第6話 選ばれた堕天使

 人生、何がどうなるかなんて誰にも分からない。
 まさか俺にこんな話が来るなんて思ってもいなかった。昨日までの俺はただ「可愛い弟を大学に行かせたくて働いてるんです〜エヘヘ」と客に媚を売っていただけなのに。

 嫌いじゃないけど、俺にとってセックスは金を稼ぐ手段でしかない。今しか売れない体を限界まで使って金に変えると決めたあの日、母さんの愛人が家中の金と預金通帳を持って夜逃げした。
 弟は俺と違って真面目で優しい奴だった。碌でもない大人の馬鹿騒ぎが続く部屋の隣で、いつも懸命に勉強していた。早くこの家を抜け出したくて、バイトだって頑張っていた。遊びたい盛りの高校生の身でありながら、唯一の自由時間は寝ている時だけ。兄である俺は何もしてやることができなかった。


 世の中、努力家で優しい奴が損をするようになっている。弟のバイト代まで持っていかれたと知った時、そしてそれを含めた家中の金が、ある一人のキャバ嬢に注ぎ込まれたと知った時──俺は、「搾取する側」に回ると決意した。
 絶対に弟を大学へ行かせる。部屋も用意して、獣医になりたいという夢も叶えさせる。クソ野郎に持っていかれた金を、同類のクソ野郎共から取り返して何が悪い。

 俺が東京BMCナンバーワンの「リオ」であり続けること。
 それはこの世に生きる全てのクソ野郎共への復讐だった。

 *

「おめでとうリオ君。
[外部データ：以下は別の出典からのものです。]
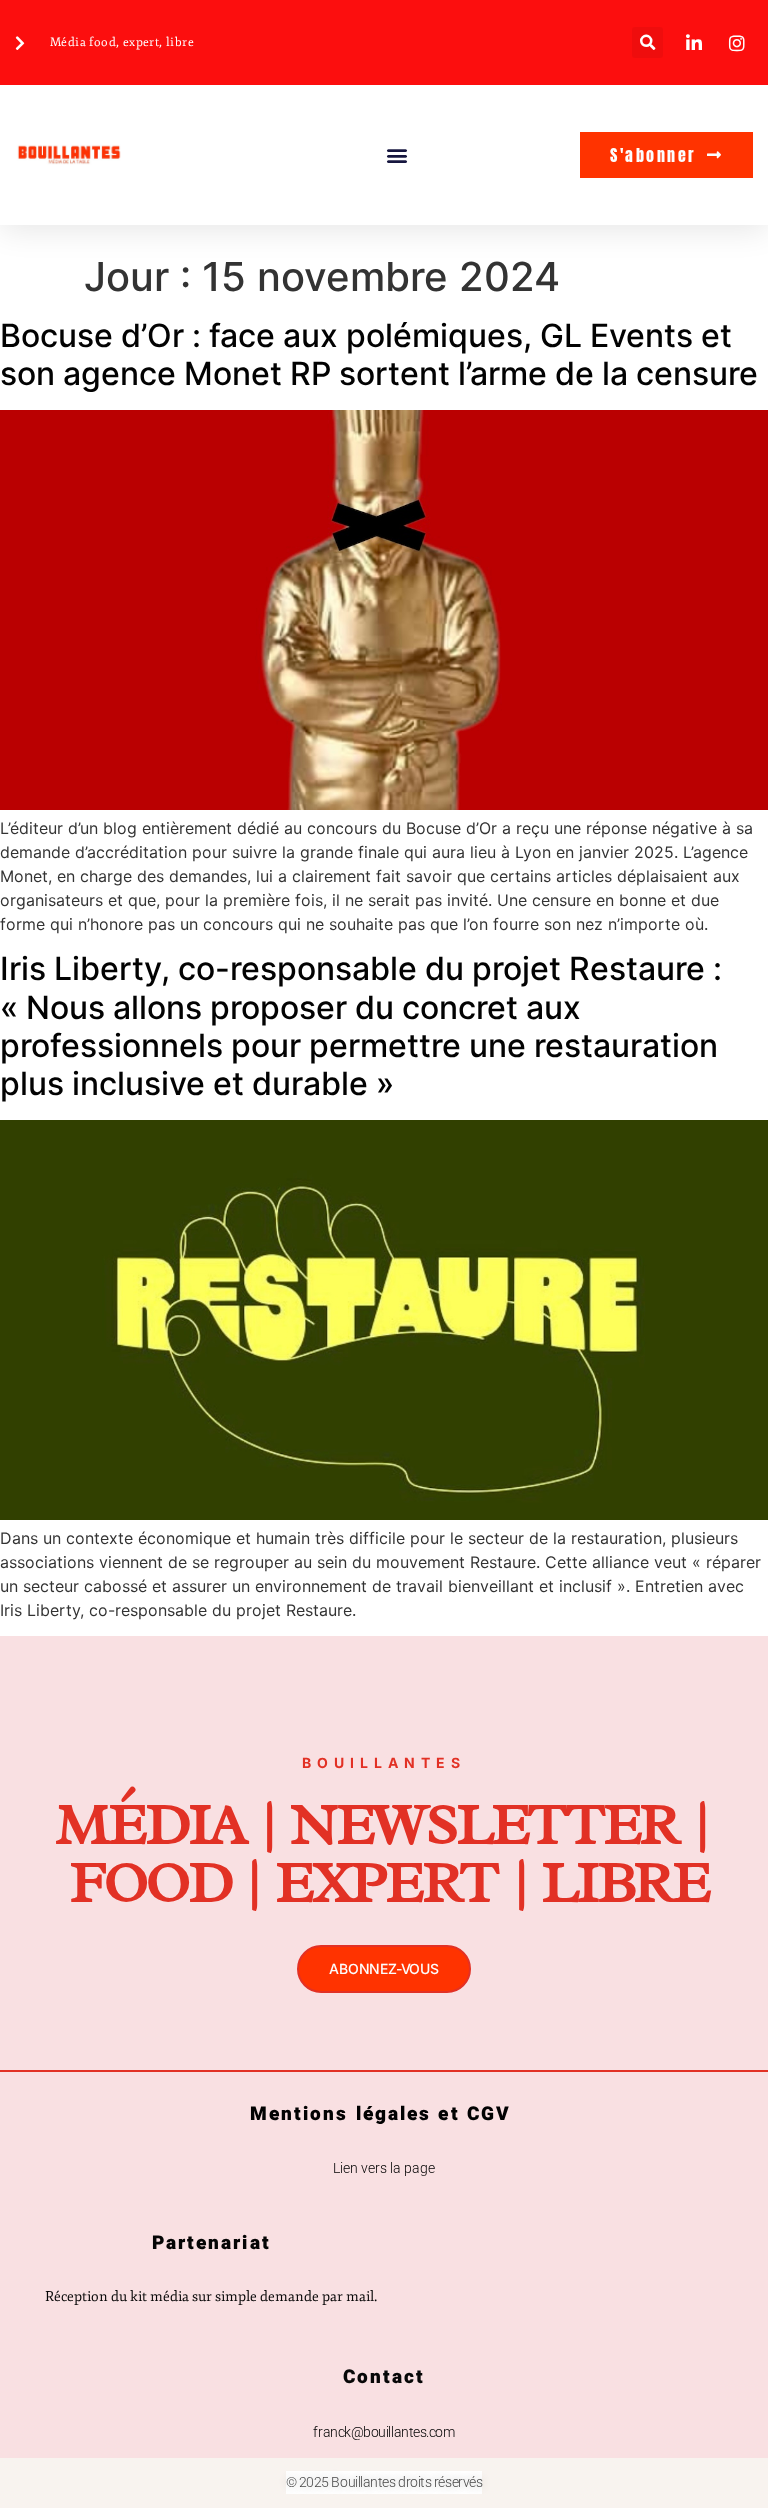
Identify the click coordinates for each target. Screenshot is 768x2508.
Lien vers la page (384, 2168)
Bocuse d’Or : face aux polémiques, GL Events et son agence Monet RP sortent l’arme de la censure (379, 354)
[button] (647, 42)
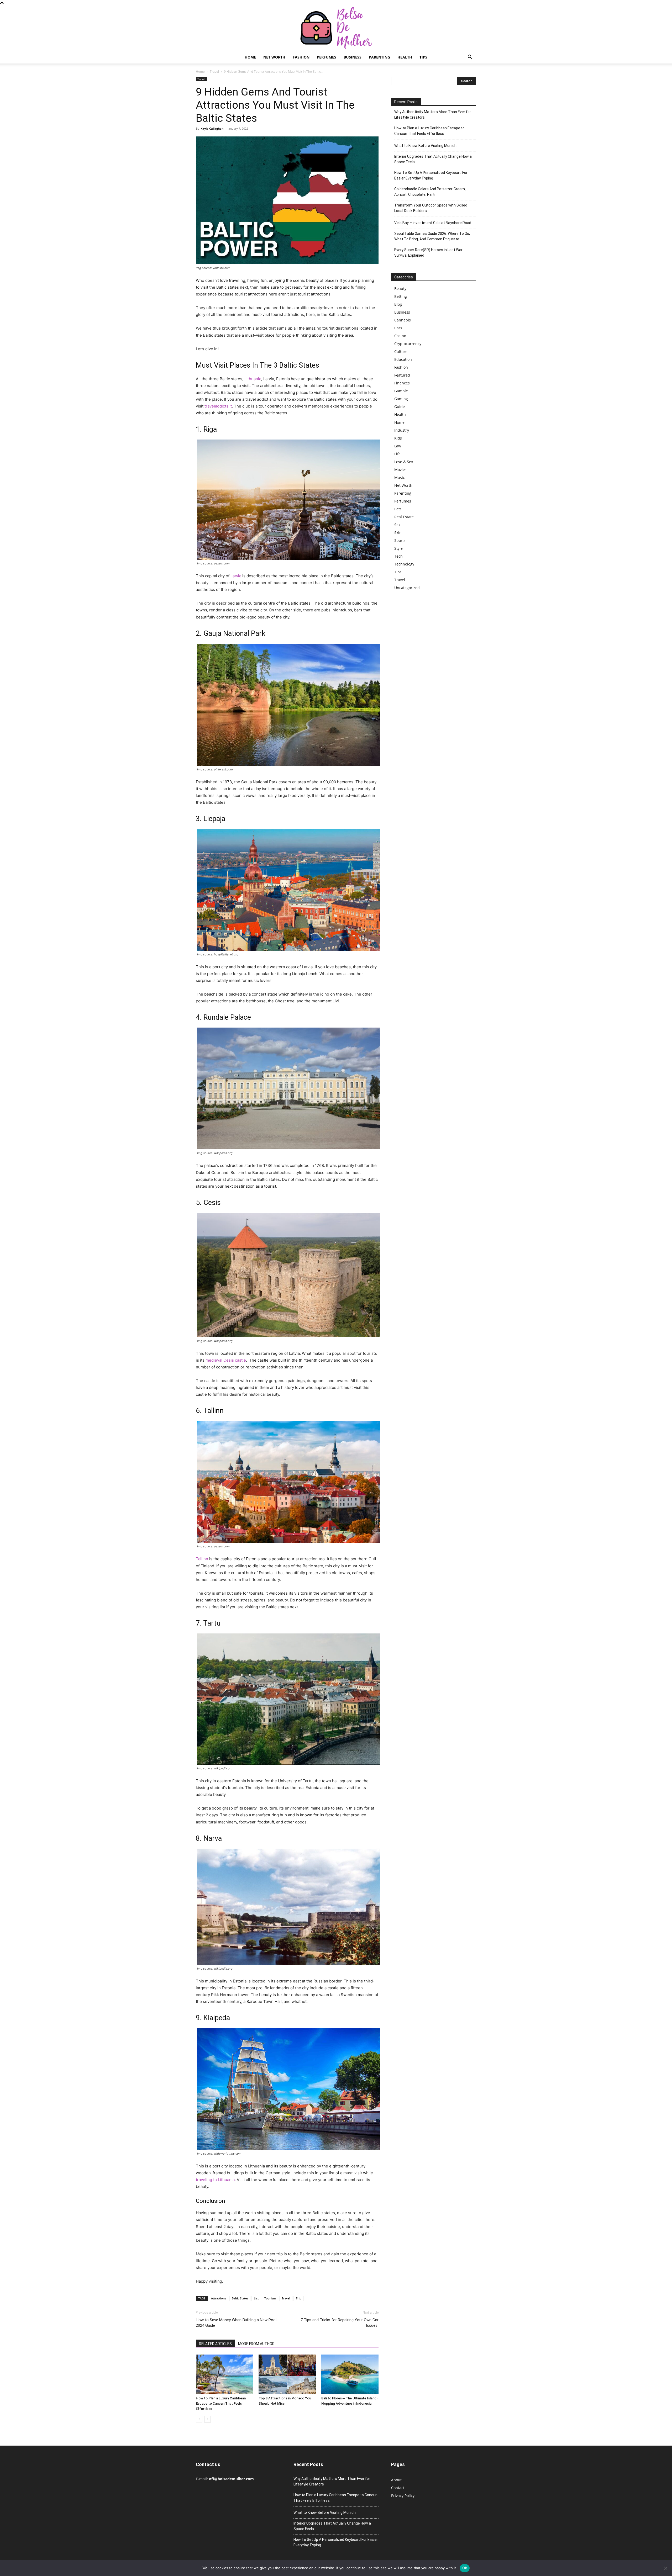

柳田副会長から直々に選ばれたんだよ、流石だね」
「悪趣味〜。一晩、金持ち爺さんのオモチャになれってことでしょ? 第一さあ、爺さん勃起すんの? 興奮しすぎてポックリ逝ったら俺のせいになるわけ?」
「爺さんとは限らないよ。副会長みたいな若い御曹司だっているし、どこぞの企業の渋いイケオジ社長だっているだろうよ」
 スタッフルームで店長から説明された時は、正直言って嫌悪感しかなかった。
 若い男達を競りにかけて、その一晩を独占する権利を入手する──いかにも上級クソ野郎が考えそうなことだ。

「もしもそこでリオが見初められたら、囲って貰うこともできるしさ。売り専での売上げなんて比じゃないくらい稼げるよ」
「売り専はいつでも辞めれるけど、愛人は自分のタイミングで辞めれないじゃん」
「うーん、リオ乗り気じゃない? お断りしとこうか?」
「やるよ、稼げるなら。……それで? いつ開催されるのさ」
 店長が何枚かの書類を机に出して言った。

「厳密に言うと、リオは書類とプロフ写真が通っただけで、まだ決定した訳じゃないんだ」
「勝手に個人情報流さないでくれる?」
「ごめんごめん、柳田グループトップからのお達しだったから、つい張り切っちゃってさ。そこは本当にごめん」
 別にいいけど、と呟けば、店長が「最終候補に残った君へ」というふざけたタイトルの書類を俺に渡してきた。